Histone Deacetylase-6 (HDAC6) Modulates Akt and STAT3 Activity Via Heat Shock Protein (Hsp) 90 in Human Multiple Myeloma (MM) Cells.

Abstract

Histone deacetylase 6 (HDAC6) has an essential role to recruit ubiquitinated proteins to transport to aggresomes, which ultimately induces lysosomal protein degradation. We have shown that inhibition of proteasomes with bortezomib and of aggresomes with HDAC6 inhibitor Tubacin demonstrated significant cytotoxicity in MM cell lines and MM patient tumor cells in vitro (Hideshima T et al., PNAS 2005, 102: 8597–8572). In this study, we further examined the biologic significance of HDAC6 inhibition by Tubacin in MM cells. We found that HDAC6 is constitutively associated with heat shock protein (Hsp) 90 in MM cell lines which is enhanced by Tubacin, as evidenced by co-immunoprecipitation. Since Akt and STAT3 have been shown to play important role in proliferation, anti-apoptosis, and drug resistance in MM cells; and all are client proteins of Hsp90, we next further examined whether inhibition of HDAC6 could modulate activities of these proteins via Hsp90. Importantly, Tubacin enhanced phosphorylation of Akt, associated with augmentation of Hsp90 acetylation.
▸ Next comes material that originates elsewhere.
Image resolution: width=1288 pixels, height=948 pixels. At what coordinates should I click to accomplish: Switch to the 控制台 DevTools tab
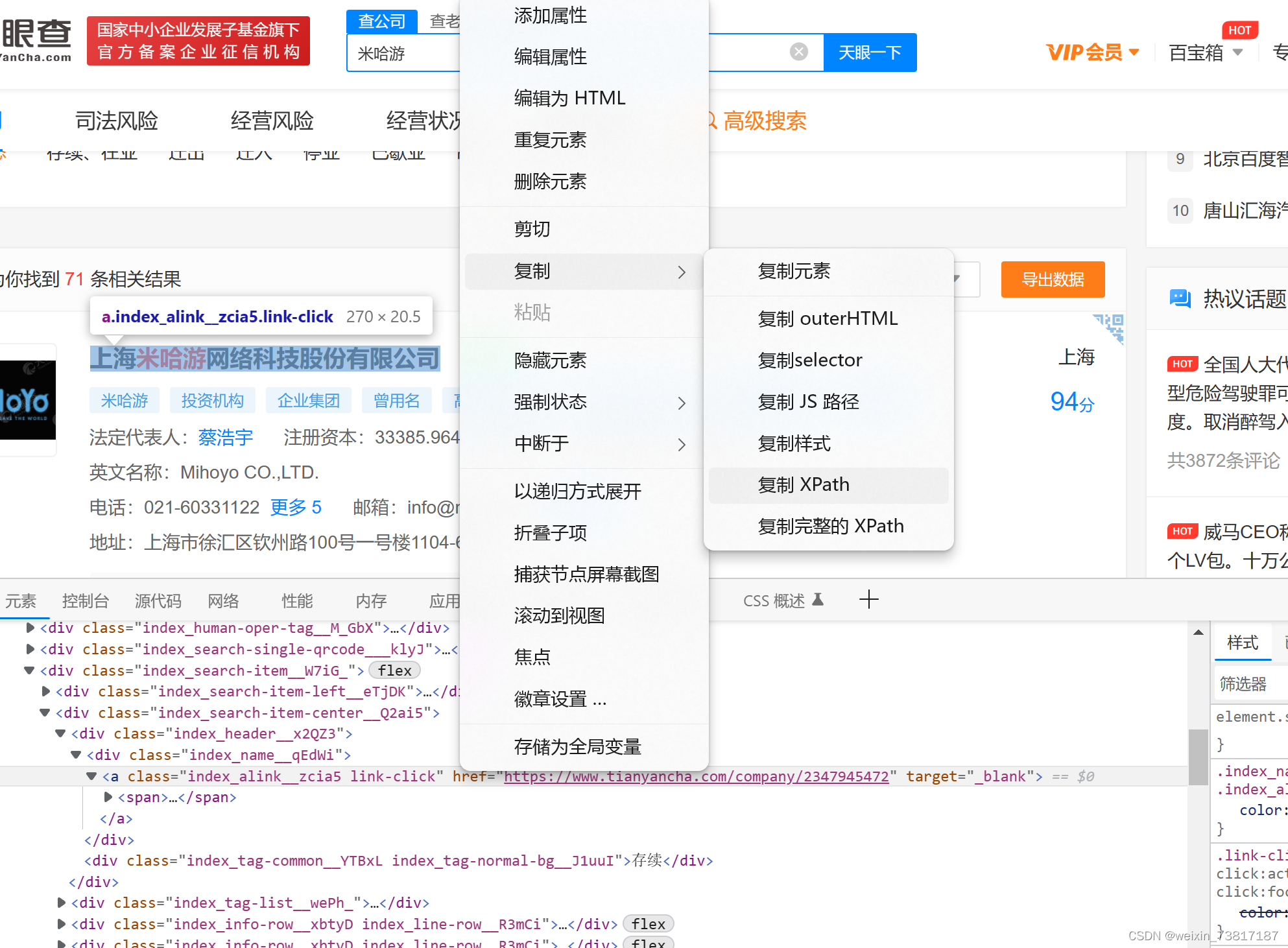(x=85, y=600)
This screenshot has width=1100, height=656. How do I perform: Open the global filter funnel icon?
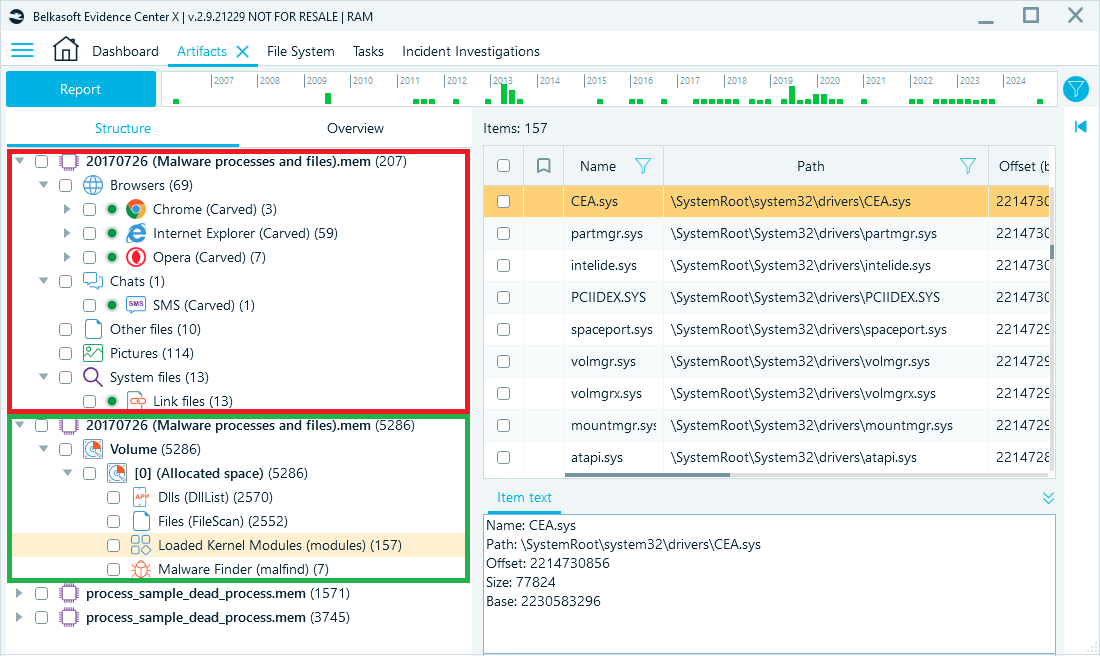(1076, 89)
Hsp90 inhibitor 17-AAG downregulated Akt phosphorylation associated with enhanced interaction of Hsp90 with Akt, which was partially blocked by Tubacin. On the other hand, 17-AAG did not enhance acetylation of α-tubulin or ubiquitination of proteins, suggesting that Hsp90 does not affect HDAC6 function. Furthermore, we found that STAT3 is also constitutively associated with Hsp90. Importantly, both Tubacin and 17-AAG inhibit phosphorylation of STAT3 in a dose- and time-dependent fashion in MM cells. Taken together, our data indicate that HDAC6 has an important role not only in aggresomal protein degradation, but also in MM cell pathogenesis by modulating Akt and STAT3 signaling cascades via Hsp90 acetylation in MM cells.